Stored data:
=======

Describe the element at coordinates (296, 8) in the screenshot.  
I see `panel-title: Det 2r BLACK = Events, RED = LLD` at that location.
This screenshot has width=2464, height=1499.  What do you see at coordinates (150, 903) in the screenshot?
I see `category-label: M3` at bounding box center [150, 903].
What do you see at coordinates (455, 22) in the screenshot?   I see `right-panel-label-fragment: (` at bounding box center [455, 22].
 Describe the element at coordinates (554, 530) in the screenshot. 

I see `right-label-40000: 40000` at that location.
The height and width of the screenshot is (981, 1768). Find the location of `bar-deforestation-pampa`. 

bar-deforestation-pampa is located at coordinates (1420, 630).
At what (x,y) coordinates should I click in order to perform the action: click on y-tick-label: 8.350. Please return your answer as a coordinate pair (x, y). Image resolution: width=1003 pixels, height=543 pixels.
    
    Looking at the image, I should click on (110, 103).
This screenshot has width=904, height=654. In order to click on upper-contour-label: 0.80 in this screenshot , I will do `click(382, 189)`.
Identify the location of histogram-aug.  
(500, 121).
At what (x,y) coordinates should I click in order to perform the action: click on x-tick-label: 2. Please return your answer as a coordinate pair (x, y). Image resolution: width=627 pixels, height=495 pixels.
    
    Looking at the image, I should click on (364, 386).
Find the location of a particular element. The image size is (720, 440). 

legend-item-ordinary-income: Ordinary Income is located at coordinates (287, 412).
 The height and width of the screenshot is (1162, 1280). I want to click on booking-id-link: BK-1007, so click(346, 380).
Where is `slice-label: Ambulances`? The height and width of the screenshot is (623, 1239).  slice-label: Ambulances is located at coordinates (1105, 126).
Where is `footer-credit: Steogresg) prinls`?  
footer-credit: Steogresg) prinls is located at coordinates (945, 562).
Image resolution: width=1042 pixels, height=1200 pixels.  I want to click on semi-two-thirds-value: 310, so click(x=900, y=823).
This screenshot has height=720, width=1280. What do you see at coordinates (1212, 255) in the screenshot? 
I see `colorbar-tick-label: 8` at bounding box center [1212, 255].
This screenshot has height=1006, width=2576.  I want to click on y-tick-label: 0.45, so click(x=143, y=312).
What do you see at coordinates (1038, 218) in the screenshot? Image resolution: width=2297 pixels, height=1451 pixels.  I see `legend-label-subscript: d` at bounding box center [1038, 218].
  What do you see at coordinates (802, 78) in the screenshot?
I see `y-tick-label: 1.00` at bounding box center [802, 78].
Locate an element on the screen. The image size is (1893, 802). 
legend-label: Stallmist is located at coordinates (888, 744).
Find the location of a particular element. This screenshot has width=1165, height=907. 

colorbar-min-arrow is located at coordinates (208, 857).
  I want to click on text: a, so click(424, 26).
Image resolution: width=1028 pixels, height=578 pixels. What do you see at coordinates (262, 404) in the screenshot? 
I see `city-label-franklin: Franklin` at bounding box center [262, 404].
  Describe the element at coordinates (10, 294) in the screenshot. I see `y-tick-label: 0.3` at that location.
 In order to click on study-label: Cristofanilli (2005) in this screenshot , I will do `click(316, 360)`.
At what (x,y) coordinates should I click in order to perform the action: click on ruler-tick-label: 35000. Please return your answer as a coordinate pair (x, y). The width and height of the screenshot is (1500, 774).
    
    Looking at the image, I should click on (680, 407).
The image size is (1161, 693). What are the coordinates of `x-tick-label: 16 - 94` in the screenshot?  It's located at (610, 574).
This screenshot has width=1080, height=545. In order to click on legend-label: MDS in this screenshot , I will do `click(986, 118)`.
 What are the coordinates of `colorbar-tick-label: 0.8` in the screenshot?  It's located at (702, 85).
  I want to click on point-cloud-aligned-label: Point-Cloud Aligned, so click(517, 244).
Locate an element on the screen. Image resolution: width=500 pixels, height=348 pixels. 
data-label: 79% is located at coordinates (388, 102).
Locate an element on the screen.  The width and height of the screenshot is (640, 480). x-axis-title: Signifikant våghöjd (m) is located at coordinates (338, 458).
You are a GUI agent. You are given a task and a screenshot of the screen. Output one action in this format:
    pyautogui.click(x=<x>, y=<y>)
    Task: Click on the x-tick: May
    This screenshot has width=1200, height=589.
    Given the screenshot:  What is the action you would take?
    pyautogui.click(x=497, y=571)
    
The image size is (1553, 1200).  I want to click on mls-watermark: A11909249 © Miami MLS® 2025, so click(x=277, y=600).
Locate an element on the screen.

=======

» **To-do item**
Change "Image resolution" to "Screen resolution" in the records from their start through the line holding "Looking at the image, I should click on (364, 386).", inclusive, and give those lines again with nothing else altered.

» **Response to this exercise**
Describe the element at coordinates (296, 8) in the screenshot.  
I see `panel-title: Det 2r BLACK = Events, RED = LLD` at that location.
This screenshot has width=2464, height=1499.  What do you see at coordinates (150, 903) in the screenshot?
I see `category-label: M3` at bounding box center [150, 903].
What do you see at coordinates (455, 22) in the screenshot?   I see `right-panel-label-fragment: (` at bounding box center [455, 22].
 Describe the element at coordinates (554, 530) in the screenshot. 

I see `right-label-40000: 40000` at that location.
The height and width of the screenshot is (981, 1768). Find the location of `bar-deforestation-pampa`. 

bar-deforestation-pampa is located at coordinates (1420, 630).
At what (x,y) coordinates should I click in order to perform the action: click on y-tick-label: 8.350. Please return your answer as a coordinate pair (x, y). Screen resolution: width=1003 pixels, height=543 pixels.
    
    Looking at the image, I should click on (110, 103).
This screenshot has width=904, height=654. In order to click on upper-contour-label: 0.80 in this screenshot , I will do `click(382, 189)`.
Identify the location of histogram-aug.  
(500, 121).
At what (x,y) coordinates should I click in order to perform the action: click on x-tick-label: 2. Please return your answer as a coordinate pair (x, y). Screen resolution: width=627 pixels, height=495 pixels.
    
    Looking at the image, I should click on (364, 386).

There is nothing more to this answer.